Items from a data source.
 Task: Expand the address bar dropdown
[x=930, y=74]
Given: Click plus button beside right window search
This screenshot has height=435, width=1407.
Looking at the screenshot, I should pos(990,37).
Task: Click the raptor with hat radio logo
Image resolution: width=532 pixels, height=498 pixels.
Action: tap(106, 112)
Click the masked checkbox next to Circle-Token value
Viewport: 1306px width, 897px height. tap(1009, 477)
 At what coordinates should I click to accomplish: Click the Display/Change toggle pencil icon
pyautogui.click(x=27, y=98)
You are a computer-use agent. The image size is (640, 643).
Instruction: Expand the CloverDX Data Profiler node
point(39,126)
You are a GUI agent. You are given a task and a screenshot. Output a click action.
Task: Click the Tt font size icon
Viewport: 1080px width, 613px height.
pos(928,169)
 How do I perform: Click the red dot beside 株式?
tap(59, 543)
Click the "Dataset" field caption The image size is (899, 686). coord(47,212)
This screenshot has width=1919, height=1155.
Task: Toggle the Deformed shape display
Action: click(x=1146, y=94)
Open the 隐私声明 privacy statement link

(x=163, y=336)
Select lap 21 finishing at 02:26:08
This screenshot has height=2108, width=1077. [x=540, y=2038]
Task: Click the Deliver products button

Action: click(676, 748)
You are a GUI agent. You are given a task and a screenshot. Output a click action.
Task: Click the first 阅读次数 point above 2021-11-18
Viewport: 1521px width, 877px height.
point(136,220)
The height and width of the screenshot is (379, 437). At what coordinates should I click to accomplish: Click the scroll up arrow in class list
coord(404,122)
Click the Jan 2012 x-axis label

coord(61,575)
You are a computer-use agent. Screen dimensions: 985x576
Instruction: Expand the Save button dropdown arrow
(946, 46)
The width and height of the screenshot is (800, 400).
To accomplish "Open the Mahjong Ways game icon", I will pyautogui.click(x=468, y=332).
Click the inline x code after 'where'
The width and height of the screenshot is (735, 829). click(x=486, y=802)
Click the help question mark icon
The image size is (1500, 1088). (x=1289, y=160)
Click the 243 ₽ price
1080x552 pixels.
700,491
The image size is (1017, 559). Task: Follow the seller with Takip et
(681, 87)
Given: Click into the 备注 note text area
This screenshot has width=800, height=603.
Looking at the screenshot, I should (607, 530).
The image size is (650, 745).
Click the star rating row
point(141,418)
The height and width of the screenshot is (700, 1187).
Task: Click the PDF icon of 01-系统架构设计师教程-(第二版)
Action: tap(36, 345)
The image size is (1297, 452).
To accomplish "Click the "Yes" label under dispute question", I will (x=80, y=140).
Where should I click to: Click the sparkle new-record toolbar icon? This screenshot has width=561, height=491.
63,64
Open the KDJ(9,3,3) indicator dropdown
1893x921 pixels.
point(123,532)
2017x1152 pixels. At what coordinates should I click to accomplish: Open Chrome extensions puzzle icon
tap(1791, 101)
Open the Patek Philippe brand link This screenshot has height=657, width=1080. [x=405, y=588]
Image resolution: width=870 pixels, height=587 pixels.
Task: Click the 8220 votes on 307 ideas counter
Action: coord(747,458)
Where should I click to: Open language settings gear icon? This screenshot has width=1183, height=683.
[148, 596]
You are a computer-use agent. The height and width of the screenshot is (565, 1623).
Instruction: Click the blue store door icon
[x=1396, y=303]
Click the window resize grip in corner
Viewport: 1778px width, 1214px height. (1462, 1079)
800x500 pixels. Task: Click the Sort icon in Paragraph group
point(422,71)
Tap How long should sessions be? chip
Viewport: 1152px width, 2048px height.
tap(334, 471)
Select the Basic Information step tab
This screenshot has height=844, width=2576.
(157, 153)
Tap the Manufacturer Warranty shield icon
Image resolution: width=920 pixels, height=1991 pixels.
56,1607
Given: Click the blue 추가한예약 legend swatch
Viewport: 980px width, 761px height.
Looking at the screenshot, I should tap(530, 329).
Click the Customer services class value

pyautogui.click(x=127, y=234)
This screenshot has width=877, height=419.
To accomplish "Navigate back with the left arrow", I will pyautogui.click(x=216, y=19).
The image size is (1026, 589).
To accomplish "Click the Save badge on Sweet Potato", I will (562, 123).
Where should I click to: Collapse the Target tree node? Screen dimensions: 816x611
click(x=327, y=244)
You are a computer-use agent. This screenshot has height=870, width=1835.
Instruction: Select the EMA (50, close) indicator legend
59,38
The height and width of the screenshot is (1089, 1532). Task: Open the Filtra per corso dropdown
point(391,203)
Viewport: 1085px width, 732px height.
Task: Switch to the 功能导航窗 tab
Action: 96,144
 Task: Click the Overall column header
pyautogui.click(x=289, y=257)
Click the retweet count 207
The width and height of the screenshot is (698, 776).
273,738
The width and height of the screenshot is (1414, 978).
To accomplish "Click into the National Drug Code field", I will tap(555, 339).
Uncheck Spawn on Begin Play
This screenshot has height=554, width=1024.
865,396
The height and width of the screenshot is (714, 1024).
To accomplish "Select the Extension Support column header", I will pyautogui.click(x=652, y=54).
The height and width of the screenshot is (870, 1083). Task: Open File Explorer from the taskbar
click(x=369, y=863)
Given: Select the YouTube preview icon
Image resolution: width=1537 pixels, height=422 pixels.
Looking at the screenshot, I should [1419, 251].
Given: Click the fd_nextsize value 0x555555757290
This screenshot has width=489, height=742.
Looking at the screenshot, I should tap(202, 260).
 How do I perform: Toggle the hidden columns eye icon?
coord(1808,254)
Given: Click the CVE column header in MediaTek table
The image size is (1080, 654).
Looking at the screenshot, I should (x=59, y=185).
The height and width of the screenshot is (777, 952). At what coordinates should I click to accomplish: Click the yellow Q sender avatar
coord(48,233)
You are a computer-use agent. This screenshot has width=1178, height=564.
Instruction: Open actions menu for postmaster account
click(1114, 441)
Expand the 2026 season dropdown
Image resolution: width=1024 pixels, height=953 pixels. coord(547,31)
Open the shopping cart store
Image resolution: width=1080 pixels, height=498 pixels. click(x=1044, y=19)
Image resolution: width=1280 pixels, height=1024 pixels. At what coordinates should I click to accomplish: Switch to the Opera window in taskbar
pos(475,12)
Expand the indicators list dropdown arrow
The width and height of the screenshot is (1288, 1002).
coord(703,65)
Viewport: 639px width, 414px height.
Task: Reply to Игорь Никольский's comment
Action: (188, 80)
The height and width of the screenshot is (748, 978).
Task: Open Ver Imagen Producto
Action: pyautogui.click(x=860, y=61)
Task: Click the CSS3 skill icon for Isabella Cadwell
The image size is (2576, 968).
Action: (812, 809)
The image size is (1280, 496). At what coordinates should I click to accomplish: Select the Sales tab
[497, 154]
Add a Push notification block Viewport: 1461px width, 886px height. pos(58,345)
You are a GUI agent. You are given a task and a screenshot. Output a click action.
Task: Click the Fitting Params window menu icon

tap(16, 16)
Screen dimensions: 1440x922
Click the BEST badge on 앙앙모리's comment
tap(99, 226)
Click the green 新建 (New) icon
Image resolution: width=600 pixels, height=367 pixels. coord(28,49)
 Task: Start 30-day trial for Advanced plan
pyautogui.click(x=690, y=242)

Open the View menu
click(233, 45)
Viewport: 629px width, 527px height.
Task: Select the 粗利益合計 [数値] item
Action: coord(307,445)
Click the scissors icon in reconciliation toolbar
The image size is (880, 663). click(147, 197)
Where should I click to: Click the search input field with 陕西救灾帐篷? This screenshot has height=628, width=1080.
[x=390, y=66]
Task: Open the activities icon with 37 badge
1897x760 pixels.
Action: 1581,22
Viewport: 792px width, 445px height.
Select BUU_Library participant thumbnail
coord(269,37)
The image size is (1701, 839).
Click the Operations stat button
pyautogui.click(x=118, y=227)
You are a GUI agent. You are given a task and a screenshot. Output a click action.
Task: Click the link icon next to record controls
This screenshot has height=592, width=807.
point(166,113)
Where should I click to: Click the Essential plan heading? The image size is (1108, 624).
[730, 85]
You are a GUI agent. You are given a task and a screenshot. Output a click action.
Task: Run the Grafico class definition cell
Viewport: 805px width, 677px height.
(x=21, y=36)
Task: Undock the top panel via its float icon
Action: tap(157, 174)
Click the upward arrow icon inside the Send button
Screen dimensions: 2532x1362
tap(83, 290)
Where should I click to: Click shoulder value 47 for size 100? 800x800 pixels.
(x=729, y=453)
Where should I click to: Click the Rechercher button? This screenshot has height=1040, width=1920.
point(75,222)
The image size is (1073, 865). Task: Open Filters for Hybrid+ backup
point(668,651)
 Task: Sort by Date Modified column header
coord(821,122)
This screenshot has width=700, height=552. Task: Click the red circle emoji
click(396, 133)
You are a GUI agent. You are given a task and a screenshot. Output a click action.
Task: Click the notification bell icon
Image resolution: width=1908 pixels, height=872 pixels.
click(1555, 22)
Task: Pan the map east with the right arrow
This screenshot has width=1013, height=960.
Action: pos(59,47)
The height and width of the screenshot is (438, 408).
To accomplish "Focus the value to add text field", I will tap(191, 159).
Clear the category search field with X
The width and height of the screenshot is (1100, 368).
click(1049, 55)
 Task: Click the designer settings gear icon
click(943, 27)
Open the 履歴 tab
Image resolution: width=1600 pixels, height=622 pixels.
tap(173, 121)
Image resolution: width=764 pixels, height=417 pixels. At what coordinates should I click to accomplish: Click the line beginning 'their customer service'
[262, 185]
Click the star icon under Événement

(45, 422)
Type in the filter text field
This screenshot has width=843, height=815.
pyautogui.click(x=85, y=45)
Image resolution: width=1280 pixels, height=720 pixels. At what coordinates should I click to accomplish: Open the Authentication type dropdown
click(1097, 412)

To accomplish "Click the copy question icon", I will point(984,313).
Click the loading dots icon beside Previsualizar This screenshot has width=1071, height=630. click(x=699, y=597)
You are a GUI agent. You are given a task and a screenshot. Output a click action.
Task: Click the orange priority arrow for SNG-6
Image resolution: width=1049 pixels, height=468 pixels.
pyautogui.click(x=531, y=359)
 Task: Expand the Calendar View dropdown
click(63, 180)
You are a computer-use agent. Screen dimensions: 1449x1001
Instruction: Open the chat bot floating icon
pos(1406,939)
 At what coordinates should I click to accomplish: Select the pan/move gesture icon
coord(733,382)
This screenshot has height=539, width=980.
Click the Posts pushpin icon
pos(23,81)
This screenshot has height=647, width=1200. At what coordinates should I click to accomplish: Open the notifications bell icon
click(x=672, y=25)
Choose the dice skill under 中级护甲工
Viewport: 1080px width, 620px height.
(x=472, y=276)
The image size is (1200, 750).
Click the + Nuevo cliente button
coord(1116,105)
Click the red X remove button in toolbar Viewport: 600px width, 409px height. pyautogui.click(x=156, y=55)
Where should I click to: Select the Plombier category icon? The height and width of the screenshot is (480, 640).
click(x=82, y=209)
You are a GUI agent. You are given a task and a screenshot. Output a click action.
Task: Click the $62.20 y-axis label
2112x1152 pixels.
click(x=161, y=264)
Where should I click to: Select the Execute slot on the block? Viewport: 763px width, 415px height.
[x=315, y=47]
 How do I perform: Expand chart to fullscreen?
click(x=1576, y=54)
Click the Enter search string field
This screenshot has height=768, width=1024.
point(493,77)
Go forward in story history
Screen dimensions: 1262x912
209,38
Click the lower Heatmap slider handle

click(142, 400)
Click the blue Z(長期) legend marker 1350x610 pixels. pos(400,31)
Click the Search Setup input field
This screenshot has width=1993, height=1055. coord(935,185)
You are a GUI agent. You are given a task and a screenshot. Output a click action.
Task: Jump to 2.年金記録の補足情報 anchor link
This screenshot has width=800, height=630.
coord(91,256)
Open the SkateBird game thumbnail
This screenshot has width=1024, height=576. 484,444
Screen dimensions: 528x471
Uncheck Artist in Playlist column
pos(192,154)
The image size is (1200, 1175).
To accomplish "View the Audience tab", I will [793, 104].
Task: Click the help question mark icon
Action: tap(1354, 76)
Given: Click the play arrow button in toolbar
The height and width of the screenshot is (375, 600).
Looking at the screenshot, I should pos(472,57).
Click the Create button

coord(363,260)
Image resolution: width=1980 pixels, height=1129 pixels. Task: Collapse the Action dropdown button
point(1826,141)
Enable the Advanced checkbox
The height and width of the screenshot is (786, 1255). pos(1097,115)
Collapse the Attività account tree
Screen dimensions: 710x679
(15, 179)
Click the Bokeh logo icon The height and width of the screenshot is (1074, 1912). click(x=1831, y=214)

Required work.
Of the lines above, retype only those from the line containing "Viewport: 980px width, 761px height." through the line containing "has height=870, width=1835.", including both, exactly.

Completed exercise.
Viewport: 980px width, 761px height.
Looking at the screenshot, I should tap(530, 329).
Click the Customer services class value

pyautogui.click(x=127, y=234)
This screenshot has width=877, height=419.
To accomplish "Navigate back with the left arrow", I will pyautogui.click(x=216, y=19).
The image size is (1026, 589).
To accomplish "Click the Save badge on Sweet Potato", I will (562, 123).
Where should I click to: Collapse the Target tree node? Screen dimensions: 816x611
click(x=327, y=244)
You are a computer-use agent. This screenshot has height=870, width=1835.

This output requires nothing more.